けんたの気持ち
進行性難病の子どもが20歳になった時、心不全・呼吸不全を起こしました。
それまでは家族だけでケアをしてきたのですが、人工呼吸器が着いて、退院後に「家族だけでは難しい」と感じ訪問看護ステーションを頼むことにしました。
しかし、難病で呼吸器を着けている子どものケアを引き受けてくれるステーションはなかなか見つかりません。運よく自宅から近いステーションが障がい者の研修をしていたと知人から聞いて、無理を言って引き受けてもらいました。それが「けんた」さんとの付き合いの始まりです。
子どもは呼吸器が着いていてもお話しができています。
全く自分では動かせない体を動かしてほしいと頻繁に訴えます。
食事も口からは摂れずに胃ろう注入、気管や口鼻からの痰吸引、呼吸器管理、血中酸素濃度の管理など医療的ケア満載です。
子どもの病気は少しずつ進行していき、子どもの体調と同じように介護にかかりきりの母も神経をすり減らし、自分の体調はそっちのけで介護をしています。
病気、障がいの子どもを持つ母は、何十年経っても「子どもに障がいを負わせてしまった」と自責の念で自分を追い込んでいきます。子どもの病気に良かれと思うものは何でも取り入れ、昼夜問わずのケアをして無理をしていきます。家族の理解がないと生活が成り立たなくなります。
そこを助けてくれるのは訪問看護師さん達。
医療面、生活面でのアドバイスやケアで支えてくれています。
訪問看護師さんは、体調観察、医療的ケア(痰吸引、胃ろう等)、衛生面のケア(ベッド上で洗顔や洗髪、清拭等)。
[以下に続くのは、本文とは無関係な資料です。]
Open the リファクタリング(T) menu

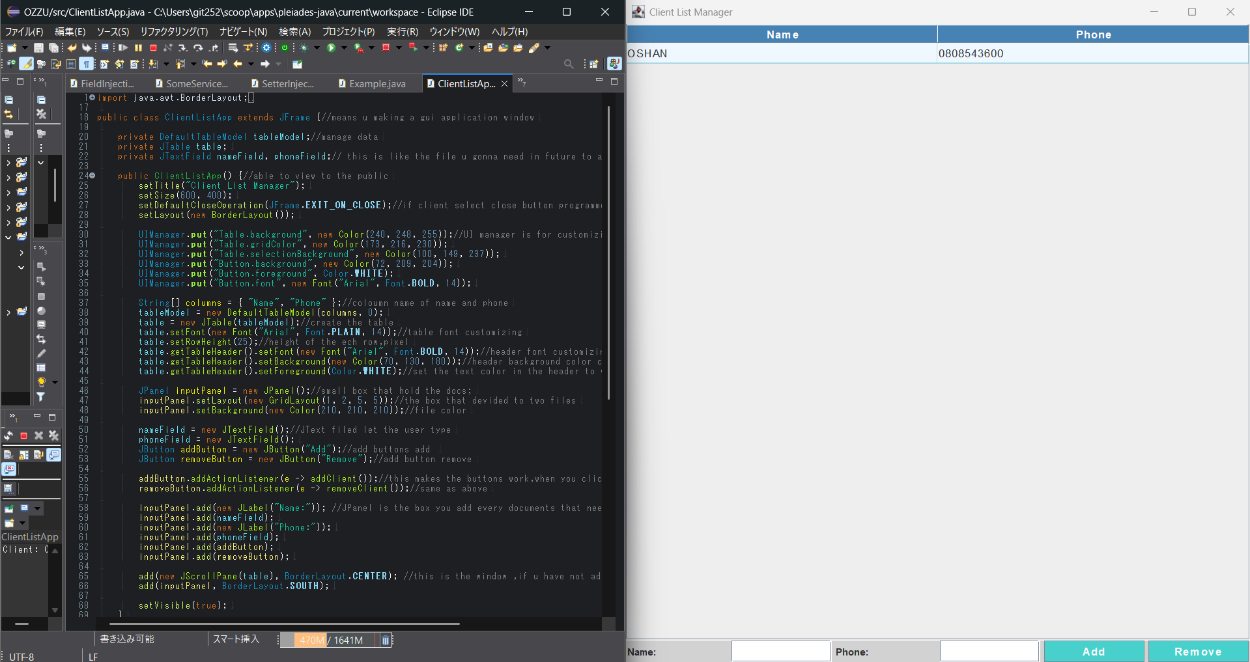tap(173, 32)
体調悪化時には自宅での点滴。急変時の対応では夜中であっても来てくださったこともありました。
作業療法士さんは、呼吸療法や固くなった筋肉をほぐし、本人の「楽しく過ごす!」ということを常に考えてくれています。
桜の咲くころには近くの公園へ花見にみんなで一緒に行き、ハロウィンやXmasを一緒に楽しみ、音楽が好きな子どもに鍵盤のアプリで弾かせてくれたり、視線を感知してゲームを楽しむ機器を導入してくれたり、楽しく遊びながらリハビリができるように考えてくれています。
子どもにとって今では訪問看護師さんは第二の母であり、作業療法士さんは頼れるお兄さんのようになっています。母が落ち込んでいかない様に何気ない会話で励ましてくれています。